RAW DATA
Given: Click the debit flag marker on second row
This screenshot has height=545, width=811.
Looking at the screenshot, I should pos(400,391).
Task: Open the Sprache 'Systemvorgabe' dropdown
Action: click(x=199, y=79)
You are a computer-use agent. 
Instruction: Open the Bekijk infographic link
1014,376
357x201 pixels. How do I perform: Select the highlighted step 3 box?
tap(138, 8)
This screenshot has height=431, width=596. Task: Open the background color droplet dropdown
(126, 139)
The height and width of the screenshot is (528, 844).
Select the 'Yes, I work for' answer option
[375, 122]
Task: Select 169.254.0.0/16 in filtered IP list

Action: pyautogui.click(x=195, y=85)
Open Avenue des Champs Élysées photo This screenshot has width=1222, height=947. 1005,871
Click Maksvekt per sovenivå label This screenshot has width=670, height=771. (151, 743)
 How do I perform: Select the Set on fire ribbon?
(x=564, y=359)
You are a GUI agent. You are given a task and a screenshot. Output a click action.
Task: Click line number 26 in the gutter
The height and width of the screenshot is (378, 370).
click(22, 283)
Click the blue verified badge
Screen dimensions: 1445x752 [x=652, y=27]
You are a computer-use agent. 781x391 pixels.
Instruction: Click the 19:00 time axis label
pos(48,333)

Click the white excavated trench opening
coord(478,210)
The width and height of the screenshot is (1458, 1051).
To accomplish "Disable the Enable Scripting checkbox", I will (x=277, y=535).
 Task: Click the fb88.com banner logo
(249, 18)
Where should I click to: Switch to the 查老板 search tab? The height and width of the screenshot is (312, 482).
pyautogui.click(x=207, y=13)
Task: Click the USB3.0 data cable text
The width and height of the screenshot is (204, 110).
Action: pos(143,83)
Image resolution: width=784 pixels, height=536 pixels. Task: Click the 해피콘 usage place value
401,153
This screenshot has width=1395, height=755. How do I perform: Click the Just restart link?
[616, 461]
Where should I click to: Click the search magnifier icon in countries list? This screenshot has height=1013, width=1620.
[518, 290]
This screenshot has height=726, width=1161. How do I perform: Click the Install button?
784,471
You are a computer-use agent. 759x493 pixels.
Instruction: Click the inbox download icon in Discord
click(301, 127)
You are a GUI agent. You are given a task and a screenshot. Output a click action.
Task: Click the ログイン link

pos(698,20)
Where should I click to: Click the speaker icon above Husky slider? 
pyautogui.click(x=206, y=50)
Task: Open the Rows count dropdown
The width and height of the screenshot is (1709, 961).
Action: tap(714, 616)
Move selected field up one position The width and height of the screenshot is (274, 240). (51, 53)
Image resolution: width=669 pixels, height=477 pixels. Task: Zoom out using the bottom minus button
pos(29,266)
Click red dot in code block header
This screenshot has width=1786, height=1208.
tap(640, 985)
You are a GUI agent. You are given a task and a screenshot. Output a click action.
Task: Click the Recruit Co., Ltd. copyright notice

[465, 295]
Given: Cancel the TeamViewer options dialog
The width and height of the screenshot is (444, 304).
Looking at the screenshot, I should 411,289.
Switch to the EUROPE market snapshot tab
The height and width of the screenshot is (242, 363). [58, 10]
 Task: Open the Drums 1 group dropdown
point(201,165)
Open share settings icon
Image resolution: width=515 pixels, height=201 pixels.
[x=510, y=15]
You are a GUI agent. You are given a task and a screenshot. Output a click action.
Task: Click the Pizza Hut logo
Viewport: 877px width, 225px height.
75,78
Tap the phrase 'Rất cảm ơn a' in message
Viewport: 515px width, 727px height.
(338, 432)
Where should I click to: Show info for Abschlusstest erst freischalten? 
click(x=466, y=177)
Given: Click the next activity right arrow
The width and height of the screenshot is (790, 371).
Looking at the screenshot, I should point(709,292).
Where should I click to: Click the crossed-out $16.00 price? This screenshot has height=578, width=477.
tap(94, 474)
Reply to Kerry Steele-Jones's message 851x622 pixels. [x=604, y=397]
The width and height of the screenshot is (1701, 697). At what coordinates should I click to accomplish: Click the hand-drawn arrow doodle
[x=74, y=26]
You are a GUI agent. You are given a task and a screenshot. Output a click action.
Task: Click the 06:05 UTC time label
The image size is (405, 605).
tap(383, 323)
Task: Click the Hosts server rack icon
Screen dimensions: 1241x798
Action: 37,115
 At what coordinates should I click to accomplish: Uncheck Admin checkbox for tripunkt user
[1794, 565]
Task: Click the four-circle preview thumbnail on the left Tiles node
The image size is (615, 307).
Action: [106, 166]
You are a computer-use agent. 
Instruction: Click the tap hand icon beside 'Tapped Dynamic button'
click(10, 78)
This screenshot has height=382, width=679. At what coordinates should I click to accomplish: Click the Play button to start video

TASK TO CARRY OUT
Copy all of the data above word for word, line by line.

THE ANSWER
Given: Click the debit flag marker on second row
This screenshot has height=545, width=811.
Looking at the screenshot, I should pos(400,391).
Task: Open the Sprache 'Systemvorgabe' dropdown
Action: click(x=199, y=79)
You are a computer-use agent. 
Instruction: Open the Bekijk infographic link
1014,376
357x201 pixels. How do I perform: Select the highlighted step 3 box?
tap(138, 8)
This screenshot has height=431, width=596. Task: Open the background color droplet dropdown
(126, 139)
The height and width of the screenshot is (528, 844).
Select the 'Yes, I work for' answer option
[375, 122]
Task: Select 169.254.0.0/16 in filtered IP list

Action: pyautogui.click(x=195, y=85)
Open Avenue des Champs Élysées photo This screenshot has width=1222, height=947. 1005,871
Click Maksvekt per sovenivå label This screenshot has width=670, height=771. (151, 743)
 How do I perform: Select the Set on fire ribbon?
(x=564, y=359)
You are a GUI agent. You are given a task and a screenshot. Output a click action.
Task: Click line number 26 in the gutter
The height and width of the screenshot is (378, 370).
click(22, 283)
Click the blue verified badge
Screen dimensions: 1445x752 [x=652, y=27]
You are a computer-use agent. 781x391 pixels.
Instruction: Click the 19:00 time axis label
pos(48,333)

Click the white excavated trench opening
coord(478,210)
The width and height of the screenshot is (1458, 1051).
To accomplish "Disable the Enable Scripting checkbox", I will (x=277, y=535).
 Task: Click the fb88.com banner logo
(249, 18)
Where should I click to: Switch to the 查老板 search tab? The height and width of the screenshot is (312, 482).
pyautogui.click(x=207, y=13)
Task: Click the USB3.0 data cable text
The width and height of the screenshot is (204, 110).
Action: pos(143,83)
Image resolution: width=784 pixels, height=536 pixels. Task: Click the 해피콘 usage place value
401,153
This screenshot has width=1395, height=755. How do I perform: Click the Just restart link?
[616, 461]
Where should I click to: Click the search magnifier icon in countries list? This screenshot has height=1013, width=1620.
[518, 290]
This screenshot has height=726, width=1161. How do I perform: Click the Install button?
784,471
You are a computer-use agent. 759x493 pixels.
Instruction: Click the inbox download icon in Discord
click(301, 127)
You are a GUI agent. You are given a task and a screenshot. Output a click action.
Task: Click the ログイン link

pos(698,20)
Where should I click to: Click the speaker icon above Husky slider? 
pyautogui.click(x=206, y=50)
Task: Open the Rows count dropdown
The width and height of the screenshot is (1709, 961).
Action: tap(714, 616)
Move selected field up one position The width and height of the screenshot is (274, 240). (51, 53)
Image resolution: width=669 pixels, height=477 pixels. Task: Zoom out using the bottom minus button
pos(29,266)
Click red dot in code block header
This screenshot has width=1786, height=1208.
tap(640, 985)
You are a GUI agent. You are given a task and a screenshot. Output a click action.
Task: Click the Recruit Co., Ltd. copyright notice

[465, 295]
Given: Cancel the TeamViewer options dialog
The width and height of the screenshot is (444, 304).
Looking at the screenshot, I should 411,289.
Switch to the EUROPE market snapshot tab
The height and width of the screenshot is (242, 363). [58, 10]
 Task: Open the Drums 1 group dropdown
point(201,165)
Open share settings icon
Image resolution: width=515 pixels, height=201 pixels.
[x=510, y=15]
You are a GUI agent. You are given a task and a screenshot. Output a click action.
Task: Click the Pizza Hut logo
Viewport: 877px width, 225px height.
75,78
Tap the phrase 'Rất cảm ơn a' in message
Viewport: 515px width, 727px height.
(338, 432)
Where should I click to: Show info for Abschlusstest erst freischalten? 
click(x=466, y=177)
Given: Click the next activity right arrow
The width and height of the screenshot is (790, 371).
Looking at the screenshot, I should point(709,292).
Where should I click to: Click the crossed-out $16.00 price? This screenshot has height=578, width=477.
tap(94, 474)
Reply to Kerry Steele-Jones's message 851x622 pixels. [x=604, y=397]
The width and height of the screenshot is (1701, 697). At what coordinates should I click to accomplish: Click the hand-drawn arrow doodle
[x=74, y=26]
You are a GUI agent. You are given a task and a screenshot. Output a click action.
Task: Click the 06:05 UTC time label
The image size is (405, 605).
tap(383, 323)
Task: Click the Hosts server rack icon
Screen dimensions: 1241x798
Action: 37,115
 At what coordinates should I click to accomplish: Uncheck Admin checkbox for tripunkt user
[1794, 565]
Task: Click the four-circle preview thumbnail on the left Tiles node
The image size is (615, 307).
Action: [106, 166]
You are a computer-use agent. 
Instruction: Click the tap hand icon beside 'Tapped Dynamic button'
click(10, 78)
This screenshot has height=382, width=679. At what coordinates should I click to accomplish: Click the Play button to start video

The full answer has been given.